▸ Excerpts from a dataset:
■ ■ ■ ■ ■
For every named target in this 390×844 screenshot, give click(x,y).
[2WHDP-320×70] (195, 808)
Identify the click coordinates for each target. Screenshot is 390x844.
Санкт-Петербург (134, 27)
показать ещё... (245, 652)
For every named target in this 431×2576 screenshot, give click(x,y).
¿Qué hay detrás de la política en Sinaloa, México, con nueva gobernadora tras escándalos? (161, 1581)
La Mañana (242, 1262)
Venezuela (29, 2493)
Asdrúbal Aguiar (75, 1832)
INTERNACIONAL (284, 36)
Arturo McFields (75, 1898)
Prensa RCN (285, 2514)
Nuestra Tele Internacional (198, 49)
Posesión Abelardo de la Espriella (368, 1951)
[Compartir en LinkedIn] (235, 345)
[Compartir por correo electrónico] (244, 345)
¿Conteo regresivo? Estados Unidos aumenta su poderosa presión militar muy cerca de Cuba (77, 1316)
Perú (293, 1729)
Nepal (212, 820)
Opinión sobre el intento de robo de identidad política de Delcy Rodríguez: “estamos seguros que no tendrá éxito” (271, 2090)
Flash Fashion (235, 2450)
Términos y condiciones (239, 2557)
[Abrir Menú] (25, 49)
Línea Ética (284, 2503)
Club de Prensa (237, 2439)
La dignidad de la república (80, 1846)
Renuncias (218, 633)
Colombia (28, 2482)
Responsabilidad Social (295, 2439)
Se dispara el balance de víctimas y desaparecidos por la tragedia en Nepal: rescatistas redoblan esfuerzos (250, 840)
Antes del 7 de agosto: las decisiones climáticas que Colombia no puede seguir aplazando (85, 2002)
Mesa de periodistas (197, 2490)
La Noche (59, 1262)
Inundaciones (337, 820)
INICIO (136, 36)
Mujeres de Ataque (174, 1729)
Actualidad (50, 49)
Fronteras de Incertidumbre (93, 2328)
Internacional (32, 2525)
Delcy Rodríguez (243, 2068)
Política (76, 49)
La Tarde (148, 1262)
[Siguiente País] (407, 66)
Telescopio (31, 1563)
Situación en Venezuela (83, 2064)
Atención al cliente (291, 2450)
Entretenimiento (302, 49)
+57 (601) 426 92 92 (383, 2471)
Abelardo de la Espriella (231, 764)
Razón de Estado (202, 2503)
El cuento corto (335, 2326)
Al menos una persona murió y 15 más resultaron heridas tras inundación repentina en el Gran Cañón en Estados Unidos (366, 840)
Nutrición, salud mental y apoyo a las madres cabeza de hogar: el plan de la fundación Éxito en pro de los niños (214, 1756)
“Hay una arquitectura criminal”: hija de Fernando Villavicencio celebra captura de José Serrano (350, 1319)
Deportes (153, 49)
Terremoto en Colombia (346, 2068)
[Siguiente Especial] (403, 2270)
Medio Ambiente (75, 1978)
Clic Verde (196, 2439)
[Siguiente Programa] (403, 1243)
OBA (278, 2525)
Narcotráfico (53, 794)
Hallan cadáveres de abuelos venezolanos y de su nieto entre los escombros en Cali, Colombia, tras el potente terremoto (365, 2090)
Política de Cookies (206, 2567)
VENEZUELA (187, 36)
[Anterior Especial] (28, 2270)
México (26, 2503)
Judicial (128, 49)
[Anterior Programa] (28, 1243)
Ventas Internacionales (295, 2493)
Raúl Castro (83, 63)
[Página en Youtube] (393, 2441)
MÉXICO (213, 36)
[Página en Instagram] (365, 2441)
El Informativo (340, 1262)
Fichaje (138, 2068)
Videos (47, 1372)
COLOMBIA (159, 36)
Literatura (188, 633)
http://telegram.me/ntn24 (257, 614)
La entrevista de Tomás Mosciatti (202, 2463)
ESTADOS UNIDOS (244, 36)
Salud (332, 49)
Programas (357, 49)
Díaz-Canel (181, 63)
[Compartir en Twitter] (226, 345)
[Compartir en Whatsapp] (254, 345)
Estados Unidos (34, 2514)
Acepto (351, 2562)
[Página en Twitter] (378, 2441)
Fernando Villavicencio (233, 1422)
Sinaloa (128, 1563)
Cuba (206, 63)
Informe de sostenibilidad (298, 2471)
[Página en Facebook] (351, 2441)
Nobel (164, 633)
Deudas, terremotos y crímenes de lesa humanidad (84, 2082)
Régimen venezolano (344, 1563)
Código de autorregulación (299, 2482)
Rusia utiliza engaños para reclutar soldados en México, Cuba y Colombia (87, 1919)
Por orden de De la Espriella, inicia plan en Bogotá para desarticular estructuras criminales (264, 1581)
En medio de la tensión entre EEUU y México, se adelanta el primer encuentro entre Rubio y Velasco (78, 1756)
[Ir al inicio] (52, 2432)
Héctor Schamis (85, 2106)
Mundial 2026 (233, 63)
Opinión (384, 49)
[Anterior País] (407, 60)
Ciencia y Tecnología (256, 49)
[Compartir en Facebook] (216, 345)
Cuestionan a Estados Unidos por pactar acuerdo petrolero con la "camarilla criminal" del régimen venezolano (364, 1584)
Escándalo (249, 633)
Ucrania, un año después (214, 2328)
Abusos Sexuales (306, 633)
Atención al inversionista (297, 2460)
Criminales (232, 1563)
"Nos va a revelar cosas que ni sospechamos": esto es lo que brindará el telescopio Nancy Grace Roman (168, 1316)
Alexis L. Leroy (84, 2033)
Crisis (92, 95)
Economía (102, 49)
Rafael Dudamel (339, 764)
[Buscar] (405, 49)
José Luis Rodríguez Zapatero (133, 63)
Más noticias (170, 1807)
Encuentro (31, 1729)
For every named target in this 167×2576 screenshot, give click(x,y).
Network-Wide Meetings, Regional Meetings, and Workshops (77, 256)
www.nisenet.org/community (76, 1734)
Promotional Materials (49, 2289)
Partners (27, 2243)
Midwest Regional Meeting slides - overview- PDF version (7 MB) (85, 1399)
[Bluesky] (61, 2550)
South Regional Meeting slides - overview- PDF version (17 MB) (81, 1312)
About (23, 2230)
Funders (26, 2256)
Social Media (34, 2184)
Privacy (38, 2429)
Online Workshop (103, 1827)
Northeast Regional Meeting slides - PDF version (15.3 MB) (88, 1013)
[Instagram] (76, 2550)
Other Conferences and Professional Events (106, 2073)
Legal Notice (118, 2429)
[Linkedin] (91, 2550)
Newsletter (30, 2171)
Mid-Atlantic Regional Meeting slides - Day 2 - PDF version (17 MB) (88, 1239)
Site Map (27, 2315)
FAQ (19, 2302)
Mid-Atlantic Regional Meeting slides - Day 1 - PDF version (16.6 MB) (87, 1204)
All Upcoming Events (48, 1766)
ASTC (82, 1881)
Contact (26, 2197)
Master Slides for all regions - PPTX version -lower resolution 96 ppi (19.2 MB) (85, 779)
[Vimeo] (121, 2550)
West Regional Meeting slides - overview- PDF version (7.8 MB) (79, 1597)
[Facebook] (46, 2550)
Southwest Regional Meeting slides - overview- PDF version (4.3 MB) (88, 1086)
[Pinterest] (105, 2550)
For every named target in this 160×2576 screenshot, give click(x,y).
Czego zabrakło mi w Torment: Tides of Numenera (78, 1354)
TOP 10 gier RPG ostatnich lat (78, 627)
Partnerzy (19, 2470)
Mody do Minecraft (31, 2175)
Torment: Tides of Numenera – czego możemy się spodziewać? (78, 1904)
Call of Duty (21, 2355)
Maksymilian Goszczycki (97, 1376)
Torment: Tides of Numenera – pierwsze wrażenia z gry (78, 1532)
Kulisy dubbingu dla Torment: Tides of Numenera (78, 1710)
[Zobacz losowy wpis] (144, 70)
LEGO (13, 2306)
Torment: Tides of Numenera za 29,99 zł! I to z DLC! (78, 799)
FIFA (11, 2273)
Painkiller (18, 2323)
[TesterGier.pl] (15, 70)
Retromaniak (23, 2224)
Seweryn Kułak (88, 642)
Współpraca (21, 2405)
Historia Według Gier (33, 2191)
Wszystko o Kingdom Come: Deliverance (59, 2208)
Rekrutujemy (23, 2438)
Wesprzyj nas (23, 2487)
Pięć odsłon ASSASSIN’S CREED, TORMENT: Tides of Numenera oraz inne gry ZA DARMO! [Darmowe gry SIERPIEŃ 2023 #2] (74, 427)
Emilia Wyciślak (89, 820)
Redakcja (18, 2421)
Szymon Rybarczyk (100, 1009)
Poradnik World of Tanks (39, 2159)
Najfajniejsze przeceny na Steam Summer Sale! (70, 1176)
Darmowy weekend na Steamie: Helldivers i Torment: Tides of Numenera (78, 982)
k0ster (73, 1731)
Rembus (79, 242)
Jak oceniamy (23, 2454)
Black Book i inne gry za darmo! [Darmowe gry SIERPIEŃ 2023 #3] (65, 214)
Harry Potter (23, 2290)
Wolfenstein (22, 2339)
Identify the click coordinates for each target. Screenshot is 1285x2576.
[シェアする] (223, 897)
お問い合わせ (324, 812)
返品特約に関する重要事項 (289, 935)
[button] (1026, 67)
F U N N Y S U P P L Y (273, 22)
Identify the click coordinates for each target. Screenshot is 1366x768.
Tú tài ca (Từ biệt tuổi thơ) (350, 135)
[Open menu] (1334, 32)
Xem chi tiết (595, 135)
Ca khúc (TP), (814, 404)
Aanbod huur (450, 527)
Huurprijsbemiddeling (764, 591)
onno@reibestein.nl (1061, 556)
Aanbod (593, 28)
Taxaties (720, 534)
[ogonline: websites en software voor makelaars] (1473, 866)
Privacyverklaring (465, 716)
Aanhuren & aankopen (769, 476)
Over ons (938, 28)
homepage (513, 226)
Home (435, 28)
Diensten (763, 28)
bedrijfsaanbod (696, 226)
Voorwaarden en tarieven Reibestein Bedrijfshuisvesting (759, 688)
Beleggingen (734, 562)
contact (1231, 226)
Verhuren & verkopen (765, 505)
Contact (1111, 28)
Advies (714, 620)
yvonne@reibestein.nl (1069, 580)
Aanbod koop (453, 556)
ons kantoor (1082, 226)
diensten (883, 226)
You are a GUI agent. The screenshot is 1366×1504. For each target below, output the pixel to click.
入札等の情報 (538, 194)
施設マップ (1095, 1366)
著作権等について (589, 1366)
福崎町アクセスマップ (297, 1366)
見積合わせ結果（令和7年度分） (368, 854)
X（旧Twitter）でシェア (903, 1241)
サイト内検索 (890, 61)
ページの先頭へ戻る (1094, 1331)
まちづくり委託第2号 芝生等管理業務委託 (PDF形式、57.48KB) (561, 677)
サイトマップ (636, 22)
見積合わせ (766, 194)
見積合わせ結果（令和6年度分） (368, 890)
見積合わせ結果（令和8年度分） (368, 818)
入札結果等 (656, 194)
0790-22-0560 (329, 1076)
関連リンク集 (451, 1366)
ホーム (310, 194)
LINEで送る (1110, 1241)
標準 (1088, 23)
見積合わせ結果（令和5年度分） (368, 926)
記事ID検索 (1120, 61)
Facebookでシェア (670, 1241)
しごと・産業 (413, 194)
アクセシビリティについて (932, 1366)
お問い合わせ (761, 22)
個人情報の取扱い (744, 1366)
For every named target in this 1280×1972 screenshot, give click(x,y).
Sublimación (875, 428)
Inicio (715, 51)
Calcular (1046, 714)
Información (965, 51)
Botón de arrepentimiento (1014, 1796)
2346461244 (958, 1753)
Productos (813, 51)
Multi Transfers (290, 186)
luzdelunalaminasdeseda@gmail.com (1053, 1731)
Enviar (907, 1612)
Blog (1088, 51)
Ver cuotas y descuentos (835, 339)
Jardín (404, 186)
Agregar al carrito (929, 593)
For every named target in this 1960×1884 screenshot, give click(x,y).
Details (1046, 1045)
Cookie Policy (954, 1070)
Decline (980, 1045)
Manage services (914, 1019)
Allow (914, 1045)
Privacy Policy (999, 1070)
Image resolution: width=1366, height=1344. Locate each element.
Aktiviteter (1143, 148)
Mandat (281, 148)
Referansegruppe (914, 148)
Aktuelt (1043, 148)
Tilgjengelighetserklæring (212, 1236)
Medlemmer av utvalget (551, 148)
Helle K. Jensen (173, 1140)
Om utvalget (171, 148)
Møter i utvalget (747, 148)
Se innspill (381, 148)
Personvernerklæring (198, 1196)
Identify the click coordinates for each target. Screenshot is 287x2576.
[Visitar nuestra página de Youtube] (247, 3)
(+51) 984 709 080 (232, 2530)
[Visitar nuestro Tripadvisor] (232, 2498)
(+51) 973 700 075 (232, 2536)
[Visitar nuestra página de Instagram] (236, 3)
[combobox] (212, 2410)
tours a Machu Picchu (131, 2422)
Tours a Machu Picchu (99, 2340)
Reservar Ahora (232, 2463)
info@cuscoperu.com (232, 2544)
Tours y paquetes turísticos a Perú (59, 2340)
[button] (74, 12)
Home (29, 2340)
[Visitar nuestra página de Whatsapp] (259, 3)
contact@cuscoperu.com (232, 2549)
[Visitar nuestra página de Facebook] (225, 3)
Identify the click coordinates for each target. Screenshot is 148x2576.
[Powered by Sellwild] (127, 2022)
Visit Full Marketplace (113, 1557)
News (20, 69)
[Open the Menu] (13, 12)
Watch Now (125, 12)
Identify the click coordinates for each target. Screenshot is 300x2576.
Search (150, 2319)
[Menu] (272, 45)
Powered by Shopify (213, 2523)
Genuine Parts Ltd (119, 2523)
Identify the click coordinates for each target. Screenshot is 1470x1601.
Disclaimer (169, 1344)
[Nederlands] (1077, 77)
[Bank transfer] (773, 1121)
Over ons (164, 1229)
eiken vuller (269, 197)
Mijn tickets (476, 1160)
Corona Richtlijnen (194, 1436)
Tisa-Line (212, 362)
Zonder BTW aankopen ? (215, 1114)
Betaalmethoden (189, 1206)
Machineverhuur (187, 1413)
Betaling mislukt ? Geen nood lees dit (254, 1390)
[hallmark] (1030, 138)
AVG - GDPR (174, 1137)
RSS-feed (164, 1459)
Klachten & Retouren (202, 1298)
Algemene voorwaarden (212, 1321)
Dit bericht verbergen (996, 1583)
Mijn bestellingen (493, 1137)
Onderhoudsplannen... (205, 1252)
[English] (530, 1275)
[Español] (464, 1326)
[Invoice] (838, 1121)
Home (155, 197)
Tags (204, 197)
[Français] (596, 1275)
■ ■ ■ ■ ■
In the records above, find each line with the string "Whatsapp" and list it.

▸ OUTPUT FOR THIS TASK:
[Compartir en Whatsapp] (254, 345)
[Visitar nuestra página de Whatsapp] (259, 3)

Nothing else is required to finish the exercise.